By John Koblin
Despite the debate over gay youth in the Village that caused teeth gnashing earlier this year, plus an unseasonably chilly June night, queer boys and girls, spanning the city’s five boroughs, were proudly sashaying and strutting to the Christopher St. pier in numbers last weekend.
Locals groan the gay youth that parachute here by way of the West Village are too loud and splashy.
On the flipside, advocates for the mostly black and Hispanic queer teenagers say they are just embracing a rite of youth.
But after months of back and forth, a temporary resolution was reached in March: advocates for gay youth will encourage self-patrol and residents will keep a close eye on what happens.
So, nearly two months later, are the kids quieting down?
Well, ask a few queer teens and twentysomethings at the pier, and back off.
“Oh, people, please,” said Liz Menendez, 18, waving her finger in frustration. “Listen to me. Just let us be. We’re not hurting anyone, we’re just being ourselves.”
Her friend seconded that.
“Nobody tells us what to do here,” said Eileen Rodriguez, an 18-year-old from Bushwick. “This can’t be like the ’hood where I get in trouble for being gay.”
Some teens interviewed knew about the controversy, others did not.
But the consensus with all interviewed was the same: Don’t bother us.
“The complaints are just unacceptable,” said Riccel White, 18, of Bedford-Stuyvesant. “If you don’t like how we do it, and if you can’t stand the heat, just get out of the way.”
Get out of the way because they say this is their turf and they act like it. While White spoke, her friend, another lesbian, sprawled across a picnic table and dry humped it. At the other side of the table, two teenage black boys sat on each other and fumbled with each other’s belts, shirts and butts.
Soon after, the lesbian humping the table grabbed her sexually charged friend and wrestled him. All the while, the group of four were screaming and laughing.
Meanwhile, White giggled and told a familiar yet compelling argument: We can’t do this in Bed-Stuy.
“We’re just safe here,” she said. “There are no gangs, fights and shootings. It’s just a great public park.”
On the other side of the pier, another black lesbian teenager, Sasha Smith, echoed this. When she’s at her high school in Ozone Park, she can’t tell her classmates she’s gay, let alone flirt with any of them. But at the pier, she can release it all — and so can her friends.
One friend, 17, dressed in a baggy N.B.A. jacket, swigged from a bottle of Bacardi rum and bellowed catcalls to all passing girls. Once she was done with the bottle, she started screaming to her friends, pulled out a cigarette and then threw the bottle into the river.
When Smith was asked about keeping quiet late at night, she said, “It’s not fair to everybody here. Most people don’t get here till late, anyway.”

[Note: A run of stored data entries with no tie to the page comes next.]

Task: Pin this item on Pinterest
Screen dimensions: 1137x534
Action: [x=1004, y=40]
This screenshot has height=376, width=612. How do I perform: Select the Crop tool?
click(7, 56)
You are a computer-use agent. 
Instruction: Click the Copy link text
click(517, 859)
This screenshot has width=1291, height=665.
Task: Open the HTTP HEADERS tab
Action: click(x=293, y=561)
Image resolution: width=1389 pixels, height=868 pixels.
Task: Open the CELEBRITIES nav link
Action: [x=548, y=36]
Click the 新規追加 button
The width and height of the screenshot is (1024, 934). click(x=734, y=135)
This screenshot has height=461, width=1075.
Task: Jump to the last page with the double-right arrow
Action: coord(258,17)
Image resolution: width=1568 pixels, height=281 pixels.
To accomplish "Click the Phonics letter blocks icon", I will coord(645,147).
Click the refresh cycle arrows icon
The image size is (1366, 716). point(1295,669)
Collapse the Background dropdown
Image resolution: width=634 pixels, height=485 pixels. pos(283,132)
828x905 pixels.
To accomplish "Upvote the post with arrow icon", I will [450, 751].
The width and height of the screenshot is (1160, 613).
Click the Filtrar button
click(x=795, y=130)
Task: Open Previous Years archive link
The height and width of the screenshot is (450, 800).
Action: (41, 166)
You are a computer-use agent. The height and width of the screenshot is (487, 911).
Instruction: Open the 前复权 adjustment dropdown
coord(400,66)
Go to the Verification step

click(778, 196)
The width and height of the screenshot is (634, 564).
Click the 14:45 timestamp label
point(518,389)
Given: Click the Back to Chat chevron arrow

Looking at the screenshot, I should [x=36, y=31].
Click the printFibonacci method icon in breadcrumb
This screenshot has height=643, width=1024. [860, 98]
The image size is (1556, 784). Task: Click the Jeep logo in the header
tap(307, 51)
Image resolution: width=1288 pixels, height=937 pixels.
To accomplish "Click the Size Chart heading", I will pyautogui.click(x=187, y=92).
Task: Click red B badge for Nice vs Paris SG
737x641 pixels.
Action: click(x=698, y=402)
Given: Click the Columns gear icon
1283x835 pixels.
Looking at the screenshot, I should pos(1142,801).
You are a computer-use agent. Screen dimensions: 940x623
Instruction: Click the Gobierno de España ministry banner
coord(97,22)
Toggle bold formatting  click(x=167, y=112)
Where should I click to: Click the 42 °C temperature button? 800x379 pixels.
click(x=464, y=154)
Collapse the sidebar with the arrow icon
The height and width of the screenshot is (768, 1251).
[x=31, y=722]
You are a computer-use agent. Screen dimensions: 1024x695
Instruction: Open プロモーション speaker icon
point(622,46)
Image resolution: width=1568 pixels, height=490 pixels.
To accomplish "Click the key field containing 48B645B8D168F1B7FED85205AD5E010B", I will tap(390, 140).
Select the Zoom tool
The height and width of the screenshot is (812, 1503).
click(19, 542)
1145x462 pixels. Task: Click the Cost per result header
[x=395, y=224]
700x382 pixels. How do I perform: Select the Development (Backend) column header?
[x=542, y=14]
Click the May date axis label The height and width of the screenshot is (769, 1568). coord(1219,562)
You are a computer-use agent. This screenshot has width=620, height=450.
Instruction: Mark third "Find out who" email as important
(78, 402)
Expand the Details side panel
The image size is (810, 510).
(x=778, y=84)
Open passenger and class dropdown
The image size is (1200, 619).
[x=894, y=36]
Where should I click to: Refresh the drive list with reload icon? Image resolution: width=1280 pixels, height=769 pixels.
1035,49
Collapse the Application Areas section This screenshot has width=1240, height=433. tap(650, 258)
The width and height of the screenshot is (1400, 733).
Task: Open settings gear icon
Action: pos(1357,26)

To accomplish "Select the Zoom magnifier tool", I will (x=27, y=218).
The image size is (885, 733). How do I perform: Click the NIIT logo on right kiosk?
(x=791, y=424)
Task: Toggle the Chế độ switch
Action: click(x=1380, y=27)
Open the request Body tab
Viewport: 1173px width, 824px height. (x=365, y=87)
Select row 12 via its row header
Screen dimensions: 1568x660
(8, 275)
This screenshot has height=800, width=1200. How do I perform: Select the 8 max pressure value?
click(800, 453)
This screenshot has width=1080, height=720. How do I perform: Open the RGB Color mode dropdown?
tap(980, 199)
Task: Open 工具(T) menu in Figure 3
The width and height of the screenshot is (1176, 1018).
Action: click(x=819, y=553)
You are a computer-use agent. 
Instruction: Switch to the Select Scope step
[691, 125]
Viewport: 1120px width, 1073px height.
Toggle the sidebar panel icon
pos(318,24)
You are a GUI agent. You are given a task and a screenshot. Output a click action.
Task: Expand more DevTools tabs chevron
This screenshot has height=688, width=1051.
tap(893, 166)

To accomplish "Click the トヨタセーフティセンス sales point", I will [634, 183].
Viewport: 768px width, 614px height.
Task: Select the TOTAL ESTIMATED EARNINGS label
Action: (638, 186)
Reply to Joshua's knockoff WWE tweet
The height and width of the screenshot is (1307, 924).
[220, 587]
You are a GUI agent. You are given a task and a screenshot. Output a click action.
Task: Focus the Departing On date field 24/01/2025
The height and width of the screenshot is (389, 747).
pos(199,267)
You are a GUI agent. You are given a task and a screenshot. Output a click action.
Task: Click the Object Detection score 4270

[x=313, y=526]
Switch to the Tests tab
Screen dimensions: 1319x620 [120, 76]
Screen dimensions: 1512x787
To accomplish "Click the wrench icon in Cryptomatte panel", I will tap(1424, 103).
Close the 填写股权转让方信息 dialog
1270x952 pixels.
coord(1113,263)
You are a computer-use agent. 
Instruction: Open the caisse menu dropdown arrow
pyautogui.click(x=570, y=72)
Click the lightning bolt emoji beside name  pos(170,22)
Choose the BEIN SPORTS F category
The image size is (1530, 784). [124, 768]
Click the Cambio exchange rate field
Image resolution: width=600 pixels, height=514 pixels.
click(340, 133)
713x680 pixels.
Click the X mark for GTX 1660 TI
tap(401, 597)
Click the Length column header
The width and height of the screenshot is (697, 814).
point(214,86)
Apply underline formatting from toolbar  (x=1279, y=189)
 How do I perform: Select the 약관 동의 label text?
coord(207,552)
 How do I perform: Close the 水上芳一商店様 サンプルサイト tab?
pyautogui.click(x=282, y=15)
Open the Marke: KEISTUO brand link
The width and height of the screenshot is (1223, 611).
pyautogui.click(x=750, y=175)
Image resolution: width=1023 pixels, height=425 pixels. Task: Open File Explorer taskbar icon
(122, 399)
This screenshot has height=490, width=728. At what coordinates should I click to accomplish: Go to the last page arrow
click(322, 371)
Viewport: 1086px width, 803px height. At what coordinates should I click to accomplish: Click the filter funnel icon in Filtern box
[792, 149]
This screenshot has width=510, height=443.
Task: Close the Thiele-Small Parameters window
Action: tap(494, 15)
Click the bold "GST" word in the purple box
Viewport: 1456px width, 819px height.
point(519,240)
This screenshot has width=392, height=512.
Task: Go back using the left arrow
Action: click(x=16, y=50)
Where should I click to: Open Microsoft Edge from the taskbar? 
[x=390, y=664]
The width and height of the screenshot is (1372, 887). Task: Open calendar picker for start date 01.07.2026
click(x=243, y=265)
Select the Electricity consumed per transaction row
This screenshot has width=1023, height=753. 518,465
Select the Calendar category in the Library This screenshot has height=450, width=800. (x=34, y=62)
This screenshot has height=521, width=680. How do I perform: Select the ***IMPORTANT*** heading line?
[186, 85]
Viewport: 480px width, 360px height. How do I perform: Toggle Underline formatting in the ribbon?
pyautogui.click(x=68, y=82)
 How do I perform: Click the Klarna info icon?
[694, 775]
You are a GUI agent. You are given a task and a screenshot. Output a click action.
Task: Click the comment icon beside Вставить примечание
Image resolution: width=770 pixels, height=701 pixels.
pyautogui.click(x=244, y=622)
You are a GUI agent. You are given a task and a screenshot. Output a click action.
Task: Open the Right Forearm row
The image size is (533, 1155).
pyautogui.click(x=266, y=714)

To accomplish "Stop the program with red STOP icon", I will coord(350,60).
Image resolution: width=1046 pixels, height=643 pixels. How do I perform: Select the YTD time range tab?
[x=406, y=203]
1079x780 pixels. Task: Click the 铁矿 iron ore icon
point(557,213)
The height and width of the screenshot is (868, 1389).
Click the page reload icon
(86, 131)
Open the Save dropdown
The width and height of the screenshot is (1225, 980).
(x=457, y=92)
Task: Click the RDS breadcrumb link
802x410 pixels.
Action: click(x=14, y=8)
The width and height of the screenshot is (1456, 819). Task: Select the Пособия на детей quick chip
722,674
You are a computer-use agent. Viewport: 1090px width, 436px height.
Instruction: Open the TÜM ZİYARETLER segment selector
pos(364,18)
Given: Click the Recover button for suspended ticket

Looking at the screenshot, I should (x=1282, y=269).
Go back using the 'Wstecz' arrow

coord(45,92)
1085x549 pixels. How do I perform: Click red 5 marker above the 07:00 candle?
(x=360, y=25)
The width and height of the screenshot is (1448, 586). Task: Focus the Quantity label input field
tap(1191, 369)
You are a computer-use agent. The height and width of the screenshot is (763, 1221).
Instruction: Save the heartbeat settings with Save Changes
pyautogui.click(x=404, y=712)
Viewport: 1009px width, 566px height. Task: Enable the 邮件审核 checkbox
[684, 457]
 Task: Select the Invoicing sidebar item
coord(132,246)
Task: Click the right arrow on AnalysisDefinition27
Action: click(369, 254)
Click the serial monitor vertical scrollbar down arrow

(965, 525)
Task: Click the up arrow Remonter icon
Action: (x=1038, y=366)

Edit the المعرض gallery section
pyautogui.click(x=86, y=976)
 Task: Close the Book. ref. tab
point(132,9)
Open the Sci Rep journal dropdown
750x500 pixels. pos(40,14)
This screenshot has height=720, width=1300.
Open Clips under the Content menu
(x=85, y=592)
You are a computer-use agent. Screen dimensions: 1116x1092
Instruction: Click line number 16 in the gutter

Smith, like all those interviewed, said she arrives at the pier between 10 p.m. and midnight and goes home at the 1 a.m. curfew. This means that for many of the queer youth the pier is not a place to pregame before a long night out clubbing and barhopping. It is, instead, the place to go, the destination itself.
But that’s also the source of problems. No one seems to care what they do at the pier, but rather, when they leave it and go rollicking down the local streets, waking up and irritating residents.
Even with the added heat to curb their attitude, teenagers at the pier, at least anecdotally, respond to the threats from the locals by shrugging their shoulders.
“This is a safe space where I can hold hands with another girl,” said Sandra Hoffman, 20, from Brooklyn, who bragged to friends that she was suspended from grade school for touching another girl. “This is my home.”
Certainly, not every teen or twentysomething in the park is filled with a rebellious spirit. Some are just quiet strollers, hanging by themselves or with just a friend, quietly taking in the night.
But even the most reflective and soporific queer men and women emphasize that the pier’s place is necessary — even if it’s a headache to some.
“I think a lot of the complaints are justified,” said Dwight Allen O’Neal, 22, from Washington Heights. “But I disagree with those complaining. It can get unruly, but still, you live in New York. It’s the city that never sleeps for a reason.”